The Foreign Office warning before this summer's Euro 2024 football tournament that beer in Germany is stronger on average than it is here got me thinking about the different varieties that the fans heading there will be able to enjoy. Looking at the ten cities hosting matches, six give their name to distinctive beer styles: Berliner Weisse, Dortmunder Export, Düsseldorfer Altbier, Kölsch from Cologne (Köln), Leipziger Gose, and Münchener Helles and Dunkles (not to mention pale and dark Bock, Märzen and Weißbier). Away from the more touristy parts of the Rhineland and Bavaria, it's not that far to either Franconia to sample a smoked Bamberger Rauchbier or Thuringia (where England will have their training camp) for some stout-like Schwarzbier.

Germany is obviously a bigger country than Britain, and has a much more recent history of being divided into separate states, both before unification in 1871 and the reunification of East and West in 1990, but still seems to have a much more regional beer market than us. It's no doubt a product of local chauvinism as well as for historical reasons (I can still see the look of disdain when I told the regulars in a Düsseldorf pub that I'd not only been to Cologne but had drunk Kölsch there), but even with the most popular type of beer, Pils, there doesn't seem to be a national brand that leads the market like Carling does here, and relatively large areas of the country, especially in the South, where it hasn't become the dominant style (the only other place in the world I can think of where that's still the case is Ireland).












Monday 19 February 2024

Only Connect: Manchester United

I wrote here about the connection between Robinson's Brewery in Stockport and a local farmer, and here about that between the singer Nico, who once lived in north Manchester, and the Päffgen Kölsch brewery in Cologne. I've just come across another, between football and beer in Manchester, thanks to a group I'm a member of on Facebook.

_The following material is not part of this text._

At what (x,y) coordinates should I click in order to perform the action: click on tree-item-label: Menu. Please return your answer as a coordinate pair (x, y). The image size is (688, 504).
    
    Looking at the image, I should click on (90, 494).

In histories of the club, JH Davies, the man who rescued Newton Heath FC from financial difficulties, renamed it Manchester United and oversaw the construction of Old Trafford, is often referred to as a local businessman, but it turns out that he was actually a brewer, chairman of Salford's Walker and Homfray, which later merged with Wilson's of Newton Heath.

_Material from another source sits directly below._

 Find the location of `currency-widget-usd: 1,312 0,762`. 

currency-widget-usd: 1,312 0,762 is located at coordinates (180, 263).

Davies lived at Bramall Hall in Cheshire, which he bought from the aristocratic Bromley-Davenport family, who gave their name to a nearby pub, Robinson's Davenport Arms in Woodford.




Monday 22 January 2024

Winter Beers

The Christmas season coincided with the finish of Stockport and South Manchester CAMRA's Winter Warmer Wander at the end of December. I went to twenty participating pubs over the course of the six week sticker trail, split pretty evenly between Stockport and Manchester, and drank an almost equal amount of stouts and strong ales, the styles that it aims to promote. Local breweries Joseph Holt's and Robinson's, which sponsors the event, also produced seasonal Christmas beers alongside their strong ales Sixex and Old Tom, although I didn't see any of them myself in the pubs I went to (the only beer I had which specifically referenced the time of the year was RedWillow's Festive Treat).

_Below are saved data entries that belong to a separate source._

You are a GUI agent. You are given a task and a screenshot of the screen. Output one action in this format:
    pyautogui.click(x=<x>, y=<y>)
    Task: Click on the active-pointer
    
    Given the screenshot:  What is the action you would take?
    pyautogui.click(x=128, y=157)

I drink stouts and strong ales throughout the year, but they are particularly enjoyable in the cold and short days of winter. Thinking about the bottled beers I drank over the festive period, they were all at the stronger/darker/maltier end of the brewing spectrum too: Fuller's 1845, Schlenkerla Rauchmärzen, Guinness Foreign Extra Stout, Sam Smith's Imperial Stout, Robinson's Old Tom, Ayinger Winterbock and Augustiner Maximator.